▸ **Description of the task**:
Please return only the lines from the one showing "Toggle Показывать for Форма редактирования" to the end of the entries, keeping both ends and dropping every picture.

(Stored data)
########

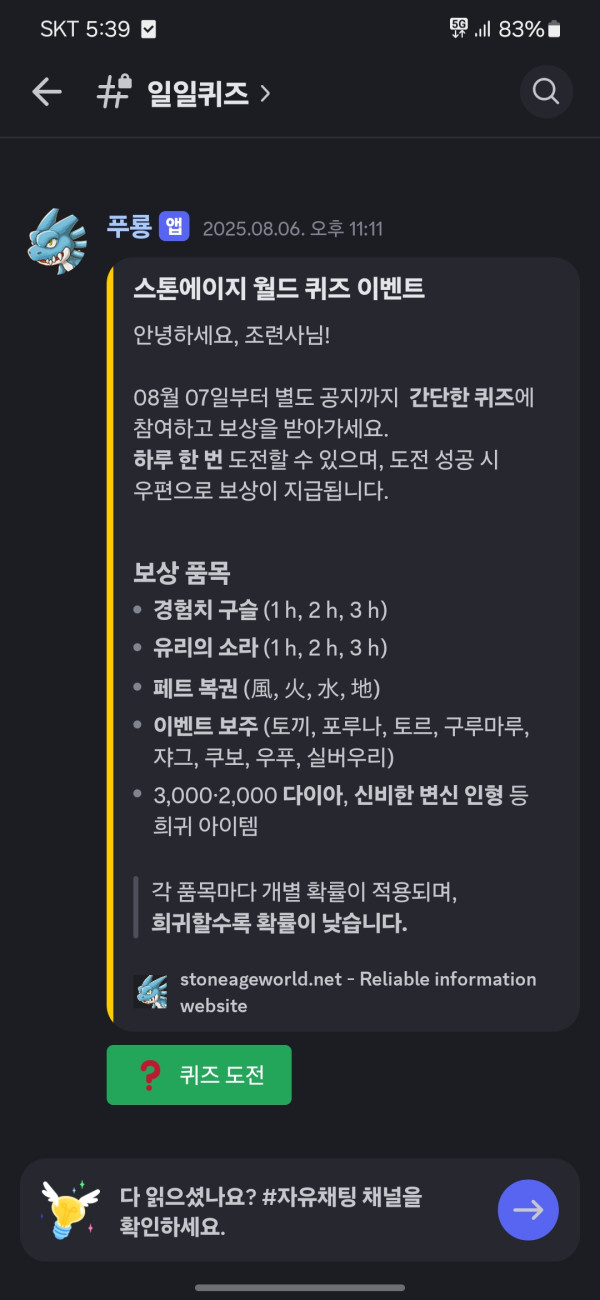Screen dimensions: 600x1300
Task: Tap the locked channel hash icon
Action: (x=114, y=92)
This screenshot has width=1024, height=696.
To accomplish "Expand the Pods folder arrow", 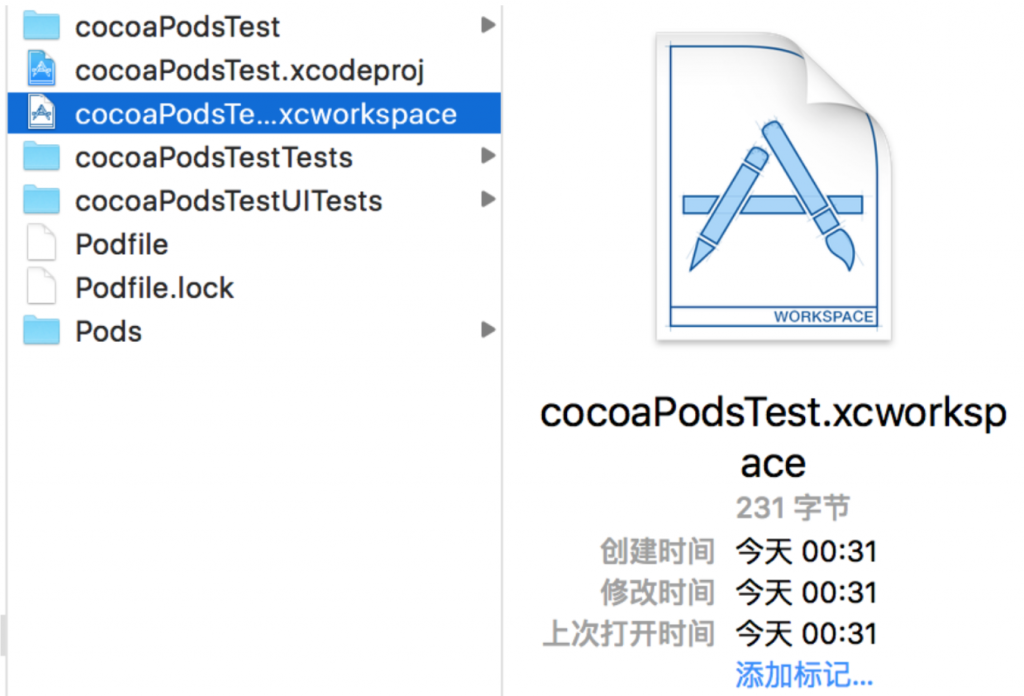I will pos(487,330).
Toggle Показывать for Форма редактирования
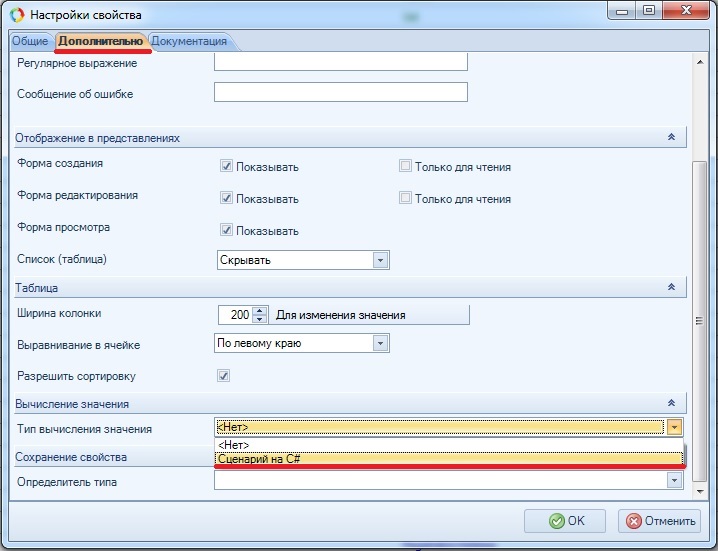Screen dimensions: 718x551 [227, 198]
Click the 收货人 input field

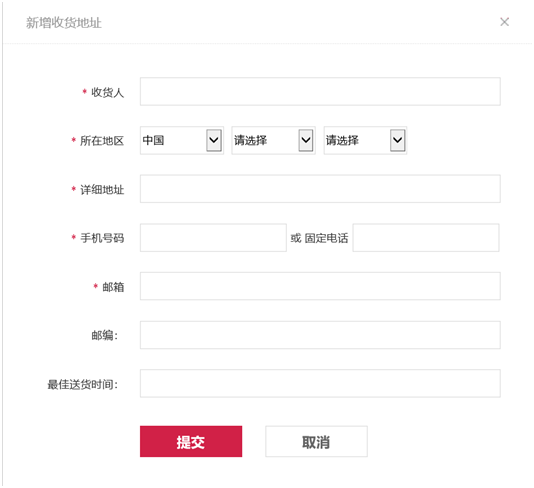pyautogui.click(x=320, y=92)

########

▸ **Solution**:
Toggle Показывать for Форма редактирования
Screen dimensions: 718x551 [227, 198]
Click the 收货人 input field

pyautogui.click(x=320, y=92)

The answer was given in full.